踊れないにも、いろいろな背景があるなぁと思うこと。
レッスン指導をしていると、「踊れない」という一言の中に、実はいくつかの段階があるなと感じます。
最近、特に気づいたのは、次の二つのタイプの違いです。
先生を見ていれば踊れるけれど、みんなだけだと踊れない場合
この場合、先生の動きを見ながらだと踊れる。
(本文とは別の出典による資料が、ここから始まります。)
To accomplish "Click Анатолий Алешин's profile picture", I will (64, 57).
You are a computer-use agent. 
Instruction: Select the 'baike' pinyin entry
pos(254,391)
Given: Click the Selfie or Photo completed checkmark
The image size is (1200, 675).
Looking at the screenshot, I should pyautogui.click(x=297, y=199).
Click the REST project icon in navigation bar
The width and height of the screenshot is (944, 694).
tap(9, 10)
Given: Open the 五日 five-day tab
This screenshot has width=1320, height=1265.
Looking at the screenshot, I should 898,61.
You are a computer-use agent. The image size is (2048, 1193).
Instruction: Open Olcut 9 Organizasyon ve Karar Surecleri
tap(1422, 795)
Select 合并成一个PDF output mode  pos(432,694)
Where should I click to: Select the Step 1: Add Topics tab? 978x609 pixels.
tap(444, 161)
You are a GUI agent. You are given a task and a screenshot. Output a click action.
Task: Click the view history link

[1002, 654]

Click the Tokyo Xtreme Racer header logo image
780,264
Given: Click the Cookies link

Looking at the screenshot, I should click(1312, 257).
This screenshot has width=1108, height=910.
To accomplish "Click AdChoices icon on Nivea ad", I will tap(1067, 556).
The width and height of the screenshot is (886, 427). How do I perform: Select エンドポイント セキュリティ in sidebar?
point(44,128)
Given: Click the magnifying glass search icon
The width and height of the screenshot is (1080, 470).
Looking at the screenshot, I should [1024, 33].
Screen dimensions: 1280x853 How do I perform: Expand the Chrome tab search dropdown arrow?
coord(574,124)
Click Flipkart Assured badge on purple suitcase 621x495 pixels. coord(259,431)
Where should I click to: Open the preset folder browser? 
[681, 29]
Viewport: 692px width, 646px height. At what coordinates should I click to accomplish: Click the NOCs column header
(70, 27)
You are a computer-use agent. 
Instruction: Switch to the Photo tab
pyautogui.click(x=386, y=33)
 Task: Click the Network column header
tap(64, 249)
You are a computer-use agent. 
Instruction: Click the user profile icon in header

でも、先生がいなくなると分からなくなってしまう。
これは、決して能力が足りないわけではなくて、動きを追いかける力はちゃんとある状態です。
ただ、振付や流れがまだ自分の中に定着していないだけ。
ここで私が大切だなと思うのは、
「踊れなかったこと」そのものよりも、その後、どう感じているかです。
踊れなかったことに少しでも
「ん?」と立ち止まれるかどうか。
その小さな気づきが、踊りを自分のものにしていく第一歩だと思っています。
次に先生の踊りをあまり見ておらず、一人だと何もできない場合。
こちらは、さらに手前の段階。
・何を見ればいいか分からない
・見ること自体が、まだ学びになっていない。
そんな状態だと、一人でやってみようと言われても、身体が動かないのは自然なことです。
この場合、反省が生まれないのも無理はなくて。
何を学んだのかが分からなければ、何ができなかったのかも、分からない。
だからまずは、「見る」「感じる」
「受け取る」
その土台(見る力)を一緒に作っていく必要があるなと感じます。
私が指導する立場として大切にしたいこと。
同じ「踊れない」でも、中で起きていることは本当に人それぞれです。
だからこそ、
・どこを見るのか
・どうやって学ぶのか
・見てから動く、という当たり前な意識として認識してきた、私の舞踊人生で身をもって学んできた、基本を、丁寧に伝えていきたいなと思っています。
そして、その相互アンテナは、私にきちんと届いています。